Using the language in class is a dangerous slope as you risk putting real information into your class, so as much time as possible should be used for talking about things completely unrelated to language.

So secondly like our teacher you can spend a lot of time talking about your past issues in class. It's a captive audience. Therefore it's like free therapy, isn't it? Furthermore, you can spend extra precious minutes boosting your ego about how much you must know to be teaching a language to all those students.

Thirdly, to ensure the students don't start doing dangerous things like asking questions or experimenting with the language, you need to demoralize them. Here's some of the great ideas used by the teacher in question:
  1. Tell students that because they haven't studied linguistics or phonology, they are at a serious disadvantage in learning a language
  2. Tell them that because they are learning a language at a later age, they will never been really good at it
  3. If their language is very different to the one they are learning, tell them they will never understand the grammar or the nuances of vocabulary fully
  4. Tell them that if a sound doesn't exist in their native language it will be impossible for the student to make the sound correctly in the future.
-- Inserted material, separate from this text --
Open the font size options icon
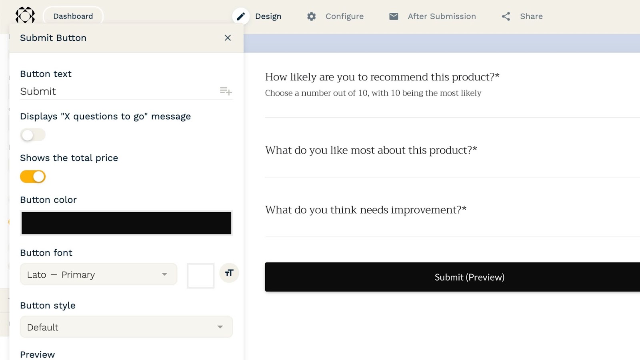Screen dimensions: 640x360 (x=229, y=273)
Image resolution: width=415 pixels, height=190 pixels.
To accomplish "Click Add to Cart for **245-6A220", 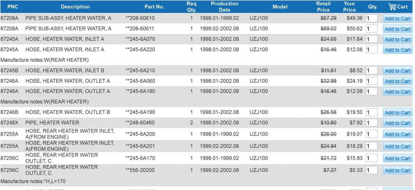I will click(x=397, y=50).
Finally once the students are demoralized and bored with your personal rants, then you can tell them you will teach them one thing, and then continuously change your mind. This will have them second guessing anything that comes out of your mouth and even the most dedicated student should be giving up by now.

So if you follow these 4 simple steps; teach trivial details, keep conversation away from the subject, destroy your students hopes, and make false promises, then congratulations! You have Maximized your Mistakes.